What to produce →
Extract everything from "According to the" down to "GR4J model performance." in the passage comparing ensemble methods, copying it word for word.

>> Begin Text to read

3.3 Comparison of different ensemble methods

3.3.1 Comparison among three ensemble methods

According to the ensemble results of each catchment, the binomial ensemble method showed the best performance among these three methods overall, as shown in Figure 7. The three ensemble methods showed similar performance in decreasing water volume error. The improvement of water volume error by average ensemble, BP ensemble, and binomial ensemble was 1.52, −0.69, and 0.77%, respectively. The greatest improvement was in the BP model, and the improvement of the other three models was similar. In addition, the three methods improved the NSE values significantly, by 0.113, 0.157, and 0.218, respectively. But while it improved the performance of the Simhyd and BP models, it did not make a positive contribution to the GR4J model performance.

Figure 7 Comparison of improvement ((a) ER improvement; (b) NSE improvement) among different ensemble methods. (The simple average method, black box ensemble method, and induction of binomial coefficient ensemble method are referred to as average ensemble, BP ensemble, and binomial ensemble, the same below.)

Figure 7

Comparison of improvement ((a) ER improvement; (b) NSE improvement) among different ensemble methods. (The simple average method, black box ensemble method, and induction of binomial coefficient ensemble method are referred to as average ensemble, BP ensemble, and binomial ensemble, the same below.)

When applying the simple average ensemble method to forecasting, the first step is runoff prediction. This involves driving hydrological model using a series of numerical weather forecasting products and then calculating the forecasting runoff to obtain the ensemble results. Another approach is to embody prediction in the early simulation of ensemble members during the calibration and validation period. This paper applied the latter. The forecasting of the black box ensemble method is shown by using historical data to calibrate parameters or weights and predicting in the validation period. As for the binomial ensemble, the prediction of the method is shown in the unit period. The accuracy of the earlier period is used to modify the results of the next moment (time step), where all models are using daily time step.

>> End Text to read
>> Begin Raw data

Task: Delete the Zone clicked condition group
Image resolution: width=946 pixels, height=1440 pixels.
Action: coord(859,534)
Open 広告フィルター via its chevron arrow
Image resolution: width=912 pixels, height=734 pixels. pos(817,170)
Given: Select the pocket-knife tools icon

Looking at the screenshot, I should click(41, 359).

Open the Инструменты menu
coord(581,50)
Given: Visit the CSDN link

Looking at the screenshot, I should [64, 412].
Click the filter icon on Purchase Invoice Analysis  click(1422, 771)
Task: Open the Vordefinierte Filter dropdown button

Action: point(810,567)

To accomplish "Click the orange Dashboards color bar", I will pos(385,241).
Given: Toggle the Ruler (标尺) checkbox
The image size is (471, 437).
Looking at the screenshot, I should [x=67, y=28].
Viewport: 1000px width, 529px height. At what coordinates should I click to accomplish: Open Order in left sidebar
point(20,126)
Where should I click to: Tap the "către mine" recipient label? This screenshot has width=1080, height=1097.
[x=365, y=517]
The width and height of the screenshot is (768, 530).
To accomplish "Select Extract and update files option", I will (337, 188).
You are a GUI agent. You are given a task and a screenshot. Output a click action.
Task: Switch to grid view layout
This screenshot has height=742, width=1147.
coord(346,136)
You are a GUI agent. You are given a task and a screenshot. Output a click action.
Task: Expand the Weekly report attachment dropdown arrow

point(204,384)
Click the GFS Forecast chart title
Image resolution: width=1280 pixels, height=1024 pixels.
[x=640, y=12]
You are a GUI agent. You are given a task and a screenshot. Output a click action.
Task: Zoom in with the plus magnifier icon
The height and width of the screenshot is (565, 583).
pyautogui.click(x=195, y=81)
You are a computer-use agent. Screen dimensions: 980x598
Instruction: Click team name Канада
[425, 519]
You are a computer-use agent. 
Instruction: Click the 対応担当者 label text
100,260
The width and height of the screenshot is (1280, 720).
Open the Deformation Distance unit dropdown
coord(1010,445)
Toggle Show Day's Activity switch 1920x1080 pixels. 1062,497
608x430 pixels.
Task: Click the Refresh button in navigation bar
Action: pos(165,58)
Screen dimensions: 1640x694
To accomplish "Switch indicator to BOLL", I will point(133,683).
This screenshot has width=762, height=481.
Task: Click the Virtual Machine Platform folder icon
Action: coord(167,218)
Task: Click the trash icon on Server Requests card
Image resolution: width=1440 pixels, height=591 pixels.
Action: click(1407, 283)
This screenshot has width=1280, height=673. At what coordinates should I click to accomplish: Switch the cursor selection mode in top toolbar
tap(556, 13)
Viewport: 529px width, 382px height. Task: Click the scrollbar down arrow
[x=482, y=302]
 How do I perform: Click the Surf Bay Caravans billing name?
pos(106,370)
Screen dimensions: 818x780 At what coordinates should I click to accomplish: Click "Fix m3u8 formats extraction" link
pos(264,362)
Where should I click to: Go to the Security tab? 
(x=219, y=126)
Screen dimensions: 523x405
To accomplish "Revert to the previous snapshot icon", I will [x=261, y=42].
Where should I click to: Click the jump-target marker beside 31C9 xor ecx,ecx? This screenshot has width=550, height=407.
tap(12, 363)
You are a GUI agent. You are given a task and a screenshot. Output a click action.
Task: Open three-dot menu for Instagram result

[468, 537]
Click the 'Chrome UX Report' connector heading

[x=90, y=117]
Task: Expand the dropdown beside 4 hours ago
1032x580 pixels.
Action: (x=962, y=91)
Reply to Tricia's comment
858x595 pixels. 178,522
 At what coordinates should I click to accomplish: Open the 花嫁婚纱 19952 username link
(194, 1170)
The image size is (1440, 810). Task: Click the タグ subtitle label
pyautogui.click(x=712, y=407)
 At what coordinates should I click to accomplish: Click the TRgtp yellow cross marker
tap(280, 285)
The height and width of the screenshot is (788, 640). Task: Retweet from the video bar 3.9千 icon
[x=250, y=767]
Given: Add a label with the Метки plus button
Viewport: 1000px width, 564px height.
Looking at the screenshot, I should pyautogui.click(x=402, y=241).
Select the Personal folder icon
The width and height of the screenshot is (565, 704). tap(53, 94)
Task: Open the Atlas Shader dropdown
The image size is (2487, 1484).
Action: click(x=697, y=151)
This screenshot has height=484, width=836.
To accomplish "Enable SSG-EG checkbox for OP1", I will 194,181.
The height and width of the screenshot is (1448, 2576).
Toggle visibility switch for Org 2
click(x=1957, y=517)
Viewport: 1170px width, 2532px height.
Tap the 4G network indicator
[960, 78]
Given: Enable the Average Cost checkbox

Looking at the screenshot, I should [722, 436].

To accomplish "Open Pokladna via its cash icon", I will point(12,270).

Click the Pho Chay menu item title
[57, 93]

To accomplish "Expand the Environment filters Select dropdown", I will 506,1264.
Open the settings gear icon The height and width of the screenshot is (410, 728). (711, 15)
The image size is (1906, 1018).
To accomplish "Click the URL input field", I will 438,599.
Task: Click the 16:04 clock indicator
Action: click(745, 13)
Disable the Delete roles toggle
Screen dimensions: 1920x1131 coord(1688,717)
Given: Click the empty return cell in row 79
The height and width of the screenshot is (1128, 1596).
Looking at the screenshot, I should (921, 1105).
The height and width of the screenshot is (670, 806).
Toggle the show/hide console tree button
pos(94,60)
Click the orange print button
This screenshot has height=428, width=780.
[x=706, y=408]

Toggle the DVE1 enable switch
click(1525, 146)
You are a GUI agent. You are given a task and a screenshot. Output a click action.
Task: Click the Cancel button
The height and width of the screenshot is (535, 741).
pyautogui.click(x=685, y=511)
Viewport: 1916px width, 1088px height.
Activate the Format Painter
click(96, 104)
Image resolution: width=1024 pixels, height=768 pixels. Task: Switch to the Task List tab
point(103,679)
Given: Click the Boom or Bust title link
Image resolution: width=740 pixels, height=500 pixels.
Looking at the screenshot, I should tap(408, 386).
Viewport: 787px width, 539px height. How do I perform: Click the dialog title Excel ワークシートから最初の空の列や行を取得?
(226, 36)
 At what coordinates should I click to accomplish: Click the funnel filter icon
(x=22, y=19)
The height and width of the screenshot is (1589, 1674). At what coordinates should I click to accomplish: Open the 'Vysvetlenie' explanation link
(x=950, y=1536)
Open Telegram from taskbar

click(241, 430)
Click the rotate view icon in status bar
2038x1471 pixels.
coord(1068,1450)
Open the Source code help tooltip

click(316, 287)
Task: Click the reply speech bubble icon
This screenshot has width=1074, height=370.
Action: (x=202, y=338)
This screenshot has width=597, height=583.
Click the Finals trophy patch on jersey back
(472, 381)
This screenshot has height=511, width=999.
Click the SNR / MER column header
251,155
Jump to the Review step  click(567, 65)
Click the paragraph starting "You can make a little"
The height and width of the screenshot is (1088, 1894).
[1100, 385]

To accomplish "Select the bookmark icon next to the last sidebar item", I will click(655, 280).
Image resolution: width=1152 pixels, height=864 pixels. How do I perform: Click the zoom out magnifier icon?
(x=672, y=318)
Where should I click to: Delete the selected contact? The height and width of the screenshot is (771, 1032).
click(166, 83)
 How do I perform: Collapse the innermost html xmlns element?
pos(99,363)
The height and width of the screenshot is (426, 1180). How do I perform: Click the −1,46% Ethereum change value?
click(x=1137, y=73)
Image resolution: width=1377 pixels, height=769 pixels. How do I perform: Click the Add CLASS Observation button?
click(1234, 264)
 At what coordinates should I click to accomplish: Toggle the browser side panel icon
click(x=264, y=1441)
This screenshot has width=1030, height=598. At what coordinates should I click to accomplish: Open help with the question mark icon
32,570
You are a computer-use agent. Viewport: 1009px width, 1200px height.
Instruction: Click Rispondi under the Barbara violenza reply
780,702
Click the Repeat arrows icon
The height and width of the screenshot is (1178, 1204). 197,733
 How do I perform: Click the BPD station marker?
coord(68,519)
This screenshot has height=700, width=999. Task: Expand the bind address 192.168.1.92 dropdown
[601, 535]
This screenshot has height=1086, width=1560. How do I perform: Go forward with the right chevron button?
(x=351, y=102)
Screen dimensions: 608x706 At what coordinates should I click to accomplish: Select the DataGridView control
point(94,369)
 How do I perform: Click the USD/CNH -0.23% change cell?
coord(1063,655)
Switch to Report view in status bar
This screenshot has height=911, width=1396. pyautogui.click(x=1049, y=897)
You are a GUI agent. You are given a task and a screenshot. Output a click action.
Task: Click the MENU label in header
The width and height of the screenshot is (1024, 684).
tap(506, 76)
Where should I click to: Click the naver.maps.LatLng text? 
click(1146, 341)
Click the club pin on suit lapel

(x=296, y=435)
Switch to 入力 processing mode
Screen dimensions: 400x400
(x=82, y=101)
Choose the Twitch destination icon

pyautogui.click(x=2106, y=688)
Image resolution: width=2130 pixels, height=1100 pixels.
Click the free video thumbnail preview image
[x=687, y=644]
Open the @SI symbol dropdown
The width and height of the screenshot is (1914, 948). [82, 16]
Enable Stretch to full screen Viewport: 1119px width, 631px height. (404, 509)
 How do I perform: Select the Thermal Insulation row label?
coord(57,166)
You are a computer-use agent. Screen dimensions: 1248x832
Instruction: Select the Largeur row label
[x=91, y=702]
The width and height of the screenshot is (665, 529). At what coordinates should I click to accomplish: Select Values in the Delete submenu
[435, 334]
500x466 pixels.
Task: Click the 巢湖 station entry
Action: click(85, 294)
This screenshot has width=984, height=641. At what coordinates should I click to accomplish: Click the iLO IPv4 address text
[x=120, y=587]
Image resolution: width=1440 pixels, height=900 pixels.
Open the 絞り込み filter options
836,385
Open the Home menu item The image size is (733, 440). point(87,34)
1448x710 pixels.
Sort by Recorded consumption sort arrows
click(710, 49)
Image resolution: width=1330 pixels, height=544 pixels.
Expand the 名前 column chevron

>> End Raw data

The result →
According to the ensemble results of each catchment, the binomial ensemble method showed the best performance among these three methods overall, as shown in Figure 7. The three ensemble methods showed similar performance in decreasing water volume error. The improvement of water volume error by average ensemble, BP ensemble, and binomial ensemble was 1.52, −0.69, and 0.77%, respectively. The greatest improvement was in the BP model, and the improvement of the other three models was similar. In addition, the three methods improved the NSE values significantly, by 0.113, 0.157, and 0.218, respectively. But while it improved the performance of the Simhyd and BP models, it did not make a positive contribution to the GR4J model performance.